On the 27th of February, 1996, Game Freak released Pokemon Red and Green in Japan for the Game Boy. Inspired by creator Satoshi Tajiri’s childhood memories of collecting bugs, he wanted to make a game where children could still experience exploring, collecting and befriending creatures. The game was a huge success in Japan, and though it took two and a half years to be released in the United States, the games spawned a franchise that would endure for the next two decades, spawning comics, games, television, trading card games, and even a live stage show. (No, really. There was a live Pokemon stage show. It toured the United States in 2000.)
This month, Pokemon will turn 20. Many of us played the games as children, traded cards and creatures, we knew the theme song for the anime as well as we knew anything else. (Try it. Tell someone today in their mid twenties that you want to be the very best, and see if they start humming.) We have watched the franchise grow and evolve alongside ourselves. Pokemon has become more than a game, or an anime, or a series of trading cards. It’s a cultural milestone. All Nippon Airways has a Pokemon jet, and there was a traveling theme park in Nagoya and Taipei. Characters have appeared on everything from Pop Tarts to South Park. Pikachu has been featured in the Macy’s Thanksgiving Day Parade, and the yellow mascot of the series is a household name.
This year, Pokemon even has a Super Bowl ad, reminding the world what they felt when they first picked up the game, “I can do that.” Because anything you see, you can do. The ad recaptures some of the hope, and companionship, that Pokemon has to offer.
Pokemon arrived in the states in 1998, when I was in grade school, and it immediately took over the world as I knew it. The anime was on after school cartoon blocks, everyone I knew was talking about the games, trading caught Pokemon between Red and Blue versions. This was before the internet was prevalent, so I only ever heard rumors of the Japan only Green, what we in America were missing out on. And rumors abounded. Secret evolutions, how to get Mew, stories about haunted houses and abandoned trucks and Lavender town were swapped on playgrounds before there were forums. Friendships were made and broken over link cables. You could wake up, get out of your Pokemon themed bedding, dress in a Pokemon t-shirt, eat your Pokemon themed Pop Tart or cereal for breakfast while watching the Pokemon anime, and take your Pokemon backpack to school with your Pokemon binders, lunchbox, notebook, pencils, and play the trading card game or trade your Pokemon on the play yard. There is no comparison today to the sheer cultural prevalence of Pokemon in the early years.
In a way, it’s interesting to see something so many of us grew up with celebrate two decades. It’s a visceral reminder of how old we have grown. And how much we have grown up. The main games have made it through four generations of handheld consoles, grown up with their fans (though I note Ash Ketchum has not aged a day since the late nineties) and built whole communities both on and off-line. There have been Pokemon weddings, graduation parties, too many birthdays to count.
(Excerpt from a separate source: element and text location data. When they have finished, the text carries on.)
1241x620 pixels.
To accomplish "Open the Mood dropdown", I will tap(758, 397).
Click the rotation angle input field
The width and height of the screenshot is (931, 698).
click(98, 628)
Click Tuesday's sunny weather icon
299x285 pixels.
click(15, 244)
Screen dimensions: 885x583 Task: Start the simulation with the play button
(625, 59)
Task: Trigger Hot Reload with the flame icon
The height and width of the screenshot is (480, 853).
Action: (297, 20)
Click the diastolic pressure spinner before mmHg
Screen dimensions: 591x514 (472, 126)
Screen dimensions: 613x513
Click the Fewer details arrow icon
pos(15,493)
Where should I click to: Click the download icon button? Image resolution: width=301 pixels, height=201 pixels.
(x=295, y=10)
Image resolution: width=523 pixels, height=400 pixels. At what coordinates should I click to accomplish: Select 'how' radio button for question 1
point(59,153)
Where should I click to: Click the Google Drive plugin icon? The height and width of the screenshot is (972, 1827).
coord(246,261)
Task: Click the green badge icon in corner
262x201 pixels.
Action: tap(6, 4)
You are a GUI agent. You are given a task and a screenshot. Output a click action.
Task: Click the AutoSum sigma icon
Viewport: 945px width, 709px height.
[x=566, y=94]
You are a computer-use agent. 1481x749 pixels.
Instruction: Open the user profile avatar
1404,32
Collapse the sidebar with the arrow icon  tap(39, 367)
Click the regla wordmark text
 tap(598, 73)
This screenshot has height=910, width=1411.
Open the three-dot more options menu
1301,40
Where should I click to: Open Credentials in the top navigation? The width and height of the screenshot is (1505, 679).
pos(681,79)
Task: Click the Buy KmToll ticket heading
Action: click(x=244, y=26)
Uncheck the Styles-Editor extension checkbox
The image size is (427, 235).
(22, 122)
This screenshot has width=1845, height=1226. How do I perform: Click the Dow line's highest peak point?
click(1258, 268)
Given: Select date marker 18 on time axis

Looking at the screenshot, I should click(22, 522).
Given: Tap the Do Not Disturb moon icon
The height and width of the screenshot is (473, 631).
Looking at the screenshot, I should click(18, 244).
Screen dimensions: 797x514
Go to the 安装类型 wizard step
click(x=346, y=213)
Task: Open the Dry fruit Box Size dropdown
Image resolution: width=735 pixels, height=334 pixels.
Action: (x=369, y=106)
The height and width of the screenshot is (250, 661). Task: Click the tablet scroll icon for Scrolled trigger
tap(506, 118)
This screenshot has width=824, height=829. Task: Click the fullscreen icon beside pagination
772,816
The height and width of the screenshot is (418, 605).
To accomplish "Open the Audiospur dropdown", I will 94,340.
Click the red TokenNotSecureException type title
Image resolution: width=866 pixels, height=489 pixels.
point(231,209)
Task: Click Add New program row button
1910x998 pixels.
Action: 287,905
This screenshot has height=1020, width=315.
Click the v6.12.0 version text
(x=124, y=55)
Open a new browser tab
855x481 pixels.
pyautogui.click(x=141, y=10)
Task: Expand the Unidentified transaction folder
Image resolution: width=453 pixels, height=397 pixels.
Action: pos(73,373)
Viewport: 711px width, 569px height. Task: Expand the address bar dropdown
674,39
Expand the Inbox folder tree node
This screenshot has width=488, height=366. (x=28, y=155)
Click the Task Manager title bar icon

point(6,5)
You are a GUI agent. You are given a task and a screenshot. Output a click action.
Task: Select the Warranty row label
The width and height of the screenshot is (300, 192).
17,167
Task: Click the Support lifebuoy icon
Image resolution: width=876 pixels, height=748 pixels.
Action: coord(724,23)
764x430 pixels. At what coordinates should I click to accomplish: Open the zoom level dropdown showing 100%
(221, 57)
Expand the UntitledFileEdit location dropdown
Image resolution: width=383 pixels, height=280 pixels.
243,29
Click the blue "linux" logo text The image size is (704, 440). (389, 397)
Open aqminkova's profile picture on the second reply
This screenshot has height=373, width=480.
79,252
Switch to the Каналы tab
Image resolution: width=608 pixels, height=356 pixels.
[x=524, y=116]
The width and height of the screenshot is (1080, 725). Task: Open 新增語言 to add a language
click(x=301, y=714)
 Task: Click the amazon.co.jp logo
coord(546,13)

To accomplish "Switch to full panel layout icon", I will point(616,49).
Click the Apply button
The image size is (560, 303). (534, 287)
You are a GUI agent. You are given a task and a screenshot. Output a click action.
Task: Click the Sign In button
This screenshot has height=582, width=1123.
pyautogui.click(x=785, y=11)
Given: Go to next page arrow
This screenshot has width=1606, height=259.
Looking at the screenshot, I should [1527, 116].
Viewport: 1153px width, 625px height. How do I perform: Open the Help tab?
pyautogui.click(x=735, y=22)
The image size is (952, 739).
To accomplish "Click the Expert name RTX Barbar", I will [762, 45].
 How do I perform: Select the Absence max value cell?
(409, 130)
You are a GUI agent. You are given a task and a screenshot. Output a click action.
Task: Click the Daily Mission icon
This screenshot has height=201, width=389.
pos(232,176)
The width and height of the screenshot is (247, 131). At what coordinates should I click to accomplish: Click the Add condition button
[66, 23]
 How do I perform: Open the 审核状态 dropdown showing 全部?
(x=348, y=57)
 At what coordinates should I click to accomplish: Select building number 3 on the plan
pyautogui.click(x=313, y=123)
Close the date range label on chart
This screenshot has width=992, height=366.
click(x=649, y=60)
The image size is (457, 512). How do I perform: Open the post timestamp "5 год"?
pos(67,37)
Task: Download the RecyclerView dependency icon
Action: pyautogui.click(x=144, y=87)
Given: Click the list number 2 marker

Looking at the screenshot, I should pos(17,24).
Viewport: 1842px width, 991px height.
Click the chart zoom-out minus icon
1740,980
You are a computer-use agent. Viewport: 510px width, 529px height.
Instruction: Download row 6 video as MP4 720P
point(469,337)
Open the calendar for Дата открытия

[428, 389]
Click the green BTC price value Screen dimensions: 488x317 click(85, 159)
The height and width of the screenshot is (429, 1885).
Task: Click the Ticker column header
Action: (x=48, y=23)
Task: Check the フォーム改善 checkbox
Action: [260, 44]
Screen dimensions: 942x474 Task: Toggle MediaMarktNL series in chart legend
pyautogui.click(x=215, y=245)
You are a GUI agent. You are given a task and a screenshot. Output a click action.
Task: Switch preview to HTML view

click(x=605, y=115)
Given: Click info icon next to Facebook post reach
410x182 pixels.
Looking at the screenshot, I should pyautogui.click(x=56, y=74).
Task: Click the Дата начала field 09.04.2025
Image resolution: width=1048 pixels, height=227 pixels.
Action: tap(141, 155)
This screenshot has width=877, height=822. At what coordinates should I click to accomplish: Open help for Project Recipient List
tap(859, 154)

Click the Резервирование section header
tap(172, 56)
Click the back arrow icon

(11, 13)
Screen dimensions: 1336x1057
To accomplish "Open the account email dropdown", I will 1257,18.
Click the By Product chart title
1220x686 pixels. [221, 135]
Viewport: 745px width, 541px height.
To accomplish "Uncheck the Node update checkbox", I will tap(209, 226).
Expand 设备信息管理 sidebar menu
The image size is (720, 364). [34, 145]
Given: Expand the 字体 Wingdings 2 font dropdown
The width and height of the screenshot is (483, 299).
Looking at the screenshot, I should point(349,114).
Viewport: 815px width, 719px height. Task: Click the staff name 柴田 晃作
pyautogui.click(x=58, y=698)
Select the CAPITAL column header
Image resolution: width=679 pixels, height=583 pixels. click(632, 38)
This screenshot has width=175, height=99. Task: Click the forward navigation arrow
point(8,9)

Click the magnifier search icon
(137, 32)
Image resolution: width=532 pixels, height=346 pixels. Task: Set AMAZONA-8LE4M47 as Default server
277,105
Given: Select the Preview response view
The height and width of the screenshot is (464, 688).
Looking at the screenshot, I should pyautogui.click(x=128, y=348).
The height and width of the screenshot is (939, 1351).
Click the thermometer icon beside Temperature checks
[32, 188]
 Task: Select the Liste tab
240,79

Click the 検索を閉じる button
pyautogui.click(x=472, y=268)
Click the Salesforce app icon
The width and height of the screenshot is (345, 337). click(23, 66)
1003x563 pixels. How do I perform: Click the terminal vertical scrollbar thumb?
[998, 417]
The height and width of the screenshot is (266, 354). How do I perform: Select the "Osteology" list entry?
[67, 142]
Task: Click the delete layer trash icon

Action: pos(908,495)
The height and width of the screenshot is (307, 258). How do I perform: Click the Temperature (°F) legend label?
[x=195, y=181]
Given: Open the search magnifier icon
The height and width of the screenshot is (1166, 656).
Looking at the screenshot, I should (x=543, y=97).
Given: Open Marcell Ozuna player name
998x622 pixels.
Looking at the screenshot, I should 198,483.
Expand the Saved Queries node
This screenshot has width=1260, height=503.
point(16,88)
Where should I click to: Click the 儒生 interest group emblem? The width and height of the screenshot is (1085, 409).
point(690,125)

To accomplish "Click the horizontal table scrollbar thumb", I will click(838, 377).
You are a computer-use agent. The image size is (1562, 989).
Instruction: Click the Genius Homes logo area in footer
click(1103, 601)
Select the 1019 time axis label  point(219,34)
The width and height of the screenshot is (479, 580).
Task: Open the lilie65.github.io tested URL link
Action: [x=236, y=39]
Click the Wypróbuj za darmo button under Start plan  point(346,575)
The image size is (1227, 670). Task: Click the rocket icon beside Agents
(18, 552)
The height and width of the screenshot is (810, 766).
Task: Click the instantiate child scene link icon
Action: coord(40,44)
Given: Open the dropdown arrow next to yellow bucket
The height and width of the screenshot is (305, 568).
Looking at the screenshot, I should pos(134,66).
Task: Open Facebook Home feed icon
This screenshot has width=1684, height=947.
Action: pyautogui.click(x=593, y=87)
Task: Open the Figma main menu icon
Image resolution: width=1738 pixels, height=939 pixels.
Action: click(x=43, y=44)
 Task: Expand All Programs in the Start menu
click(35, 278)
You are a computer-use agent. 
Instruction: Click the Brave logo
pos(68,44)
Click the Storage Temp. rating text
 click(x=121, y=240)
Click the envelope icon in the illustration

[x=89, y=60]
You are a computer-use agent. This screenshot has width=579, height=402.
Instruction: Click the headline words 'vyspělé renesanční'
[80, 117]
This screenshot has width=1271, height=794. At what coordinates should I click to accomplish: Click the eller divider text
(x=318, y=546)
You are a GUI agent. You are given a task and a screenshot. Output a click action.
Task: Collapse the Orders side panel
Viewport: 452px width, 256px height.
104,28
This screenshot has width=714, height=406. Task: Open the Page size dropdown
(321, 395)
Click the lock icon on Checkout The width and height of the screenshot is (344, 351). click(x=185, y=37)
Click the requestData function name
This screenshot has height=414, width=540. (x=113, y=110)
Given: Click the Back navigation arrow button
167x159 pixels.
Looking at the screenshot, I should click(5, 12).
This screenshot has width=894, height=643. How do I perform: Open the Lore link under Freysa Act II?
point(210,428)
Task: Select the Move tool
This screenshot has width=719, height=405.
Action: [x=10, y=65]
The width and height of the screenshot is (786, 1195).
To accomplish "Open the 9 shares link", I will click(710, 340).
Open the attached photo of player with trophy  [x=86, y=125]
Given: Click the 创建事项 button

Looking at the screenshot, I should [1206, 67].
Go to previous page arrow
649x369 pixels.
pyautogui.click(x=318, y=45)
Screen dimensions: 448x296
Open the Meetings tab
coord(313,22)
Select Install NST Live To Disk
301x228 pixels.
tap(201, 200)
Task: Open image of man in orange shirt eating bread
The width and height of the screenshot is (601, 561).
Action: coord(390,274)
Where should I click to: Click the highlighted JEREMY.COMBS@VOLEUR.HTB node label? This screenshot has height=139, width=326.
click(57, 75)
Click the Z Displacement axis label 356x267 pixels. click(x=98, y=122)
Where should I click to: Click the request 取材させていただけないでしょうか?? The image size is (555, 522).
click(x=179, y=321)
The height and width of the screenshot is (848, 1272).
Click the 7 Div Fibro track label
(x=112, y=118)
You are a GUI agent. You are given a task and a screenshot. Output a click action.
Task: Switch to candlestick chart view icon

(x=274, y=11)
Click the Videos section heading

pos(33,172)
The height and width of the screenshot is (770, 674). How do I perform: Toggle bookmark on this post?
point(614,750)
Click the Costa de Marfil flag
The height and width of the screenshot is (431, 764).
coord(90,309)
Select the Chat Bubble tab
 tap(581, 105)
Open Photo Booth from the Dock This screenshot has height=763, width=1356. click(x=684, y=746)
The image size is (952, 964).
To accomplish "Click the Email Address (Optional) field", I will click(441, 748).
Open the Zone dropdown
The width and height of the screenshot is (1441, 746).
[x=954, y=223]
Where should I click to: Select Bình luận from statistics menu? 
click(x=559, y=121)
Twitch Plays Pokemon spawned memes, studies, academic papers and imitators alike. After they defeated the Elite Four and the League Champion through crowds and community effort, despite the chaos and anarchy, they pulled through. Twitch then watched a goldfish play Pokemon Red by way of its swimming pattern mapped to button presses.
Strange though it may be, it’s something to be celebrated, two decades of collecting monsters, controversies, celebrations of community and friendship and connecting. Even if the anniversary reminds me that there are people walking this earth today who have never lived in a world without Pokemon.